Task description:
Every entry below is to be retyped exactly as it appears.

Pixel coordinate grounding data:
##############################

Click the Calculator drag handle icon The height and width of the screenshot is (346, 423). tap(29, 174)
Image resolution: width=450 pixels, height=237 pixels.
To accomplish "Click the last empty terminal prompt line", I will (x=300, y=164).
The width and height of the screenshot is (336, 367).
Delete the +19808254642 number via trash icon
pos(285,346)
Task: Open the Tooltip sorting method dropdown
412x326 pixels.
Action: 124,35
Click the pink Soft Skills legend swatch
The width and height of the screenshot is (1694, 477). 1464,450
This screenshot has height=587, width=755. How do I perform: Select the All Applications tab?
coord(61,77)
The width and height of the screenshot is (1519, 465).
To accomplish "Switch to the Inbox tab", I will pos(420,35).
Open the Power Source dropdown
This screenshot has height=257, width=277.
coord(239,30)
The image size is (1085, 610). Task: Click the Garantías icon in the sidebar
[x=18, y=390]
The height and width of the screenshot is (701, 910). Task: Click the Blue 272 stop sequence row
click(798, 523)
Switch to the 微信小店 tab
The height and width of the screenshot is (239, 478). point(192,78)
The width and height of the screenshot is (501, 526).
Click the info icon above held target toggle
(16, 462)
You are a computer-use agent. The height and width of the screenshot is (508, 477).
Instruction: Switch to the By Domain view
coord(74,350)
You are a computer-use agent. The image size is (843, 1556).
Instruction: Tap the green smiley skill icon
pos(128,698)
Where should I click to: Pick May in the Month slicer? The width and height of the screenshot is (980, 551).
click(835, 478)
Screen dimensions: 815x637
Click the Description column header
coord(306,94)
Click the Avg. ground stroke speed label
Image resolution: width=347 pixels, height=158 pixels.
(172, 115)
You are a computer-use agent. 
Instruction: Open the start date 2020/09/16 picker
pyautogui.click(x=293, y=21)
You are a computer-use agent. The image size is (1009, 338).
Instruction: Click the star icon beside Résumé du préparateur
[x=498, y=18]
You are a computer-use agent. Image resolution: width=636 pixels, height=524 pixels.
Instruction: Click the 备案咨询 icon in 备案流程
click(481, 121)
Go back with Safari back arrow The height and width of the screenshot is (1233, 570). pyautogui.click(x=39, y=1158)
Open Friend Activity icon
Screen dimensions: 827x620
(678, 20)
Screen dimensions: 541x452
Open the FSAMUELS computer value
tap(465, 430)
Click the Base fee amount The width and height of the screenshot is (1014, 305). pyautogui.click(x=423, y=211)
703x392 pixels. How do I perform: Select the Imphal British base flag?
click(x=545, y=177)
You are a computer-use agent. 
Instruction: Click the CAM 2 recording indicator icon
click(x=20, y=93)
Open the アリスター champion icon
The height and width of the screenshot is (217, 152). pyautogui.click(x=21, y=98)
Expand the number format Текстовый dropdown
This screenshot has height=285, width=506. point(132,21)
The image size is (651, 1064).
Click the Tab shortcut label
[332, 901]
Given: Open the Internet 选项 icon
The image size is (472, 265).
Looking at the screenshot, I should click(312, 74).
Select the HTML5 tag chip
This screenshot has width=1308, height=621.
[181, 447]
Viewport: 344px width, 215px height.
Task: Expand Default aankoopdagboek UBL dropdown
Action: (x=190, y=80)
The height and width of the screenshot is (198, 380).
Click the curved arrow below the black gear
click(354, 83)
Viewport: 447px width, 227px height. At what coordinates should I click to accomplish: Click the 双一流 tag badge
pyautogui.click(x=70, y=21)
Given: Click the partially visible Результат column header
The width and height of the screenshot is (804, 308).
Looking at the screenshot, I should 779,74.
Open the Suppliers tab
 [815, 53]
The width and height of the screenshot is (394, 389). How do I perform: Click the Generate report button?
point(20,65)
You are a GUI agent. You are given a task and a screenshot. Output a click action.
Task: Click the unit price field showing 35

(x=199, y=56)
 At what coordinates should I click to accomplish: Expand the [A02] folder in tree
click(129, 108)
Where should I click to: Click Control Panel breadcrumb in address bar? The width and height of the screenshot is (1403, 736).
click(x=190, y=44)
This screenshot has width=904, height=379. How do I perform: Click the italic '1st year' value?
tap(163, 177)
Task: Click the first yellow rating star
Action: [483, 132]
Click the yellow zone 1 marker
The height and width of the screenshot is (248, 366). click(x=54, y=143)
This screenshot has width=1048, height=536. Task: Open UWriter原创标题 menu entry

##############################

Written solution:
Click the Calculator drag handle icon The height and width of the screenshot is (346, 423). tap(29, 174)
Image resolution: width=450 pixels, height=237 pixels.
To accomplish "Click the last empty terminal prompt line", I will (x=300, y=164).
The width and height of the screenshot is (336, 367).
Delete the +19808254642 number via trash icon
pos(285,346)
Task: Open the Tooltip sorting method dropdown
412x326 pixels.
Action: 124,35
Click the pink Soft Skills legend swatch
The width and height of the screenshot is (1694, 477). 1464,450
This screenshot has height=587, width=755. How do I perform: Select the All Applications tab?
coord(61,77)
The width and height of the screenshot is (1519, 465).
To accomplish "Switch to the Inbox tab", I will pos(420,35).
Open the Power Source dropdown
This screenshot has height=257, width=277.
coord(239,30)
The image size is (1085, 610). Task: Click the Garantías icon in the sidebar
[x=18, y=390]
The height and width of the screenshot is (701, 910). Task: Click the Blue 272 stop sequence row
click(798, 523)
Switch to the 微信小店 tab
The height and width of the screenshot is (239, 478). point(192,78)
The width and height of the screenshot is (501, 526).
Click the info icon above held target toggle
(16, 462)
You are a computer-use agent. The height and width of the screenshot is (508, 477).
Instruction: Switch to the By Domain view
coord(74,350)
You are a computer-use agent. The image size is (843, 1556).
Instruction: Tap the green smiley skill icon
pos(128,698)
Where should I click to: Pick May in the Month slicer? The width and height of the screenshot is (980, 551).
click(835, 478)
Screen dimensions: 815x637
Click the Description column header
coord(306,94)
Click the Avg. ground stroke speed label
Image resolution: width=347 pixels, height=158 pixels.
(172, 115)
You are a computer-use agent. 
Instruction: Open the start date 2020/09/16 picker
pyautogui.click(x=293, y=21)
You are a computer-use agent. The image size is (1009, 338).
Instruction: Click the star icon beside Résumé du préparateur
[x=498, y=18]
You are a computer-use agent. Image resolution: width=636 pixels, height=524 pixels.
Instruction: Click the 备案咨询 icon in 备案流程
click(481, 121)
Go back with Safari back arrow The height and width of the screenshot is (1233, 570). pyautogui.click(x=39, y=1158)
Open Friend Activity icon
Screen dimensions: 827x620
(678, 20)
Screen dimensions: 541x452
Open the FSAMUELS computer value
tap(465, 430)
Click the Base fee amount The width and height of the screenshot is (1014, 305). pyautogui.click(x=423, y=211)
703x392 pixels. How do I perform: Select the Imphal British base flag?
click(x=545, y=177)
You are a computer-use agent. 
Instruction: Click the CAM 2 recording indicator icon
click(x=20, y=93)
Open the アリスター champion icon
The height and width of the screenshot is (217, 152). pyautogui.click(x=21, y=98)
Expand the number format Текстовый dropdown
This screenshot has height=285, width=506. point(132,21)
The image size is (651, 1064).
Click the Tab shortcut label
[332, 901]
Given: Open the Internet 选项 icon
The image size is (472, 265).
Looking at the screenshot, I should click(312, 74).
Select the HTML5 tag chip
This screenshot has width=1308, height=621.
[181, 447]
Viewport: 344px width, 215px height.
Task: Expand Default aankoopdagboek UBL dropdown
Action: (x=190, y=80)
The height and width of the screenshot is (198, 380).
Click the curved arrow below the black gear
click(354, 83)
Viewport: 447px width, 227px height. At what coordinates should I click to accomplish: Click the 双一流 tag badge
pyautogui.click(x=70, y=21)
Given: Click the partially visible Результат column header
The width and height of the screenshot is (804, 308).
Looking at the screenshot, I should 779,74.
Open the Suppliers tab
 [815, 53]
The width and height of the screenshot is (394, 389). How do I perform: Click the Generate report button?
point(20,65)
You are a GUI agent. You are given a task and a screenshot. Output a click action.
Task: Click the unit price field showing 35

(x=199, y=56)
 At what coordinates should I click to accomplish: Expand the [A02] folder in tree
click(129, 108)
Where should I click to: Click Control Panel breadcrumb in address bar? The width and height of the screenshot is (1403, 736).
click(x=190, y=44)
This screenshot has width=904, height=379. How do I perform: Click the italic '1st year' value?
tap(163, 177)
Task: Click the first yellow rating star
Action: [483, 132]
Click the yellow zone 1 marker
The height and width of the screenshot is (248, 366). click(x=54, y=143)
This screenshot has width=1048, height=536. Task: Open UWriter原创标题 menu entry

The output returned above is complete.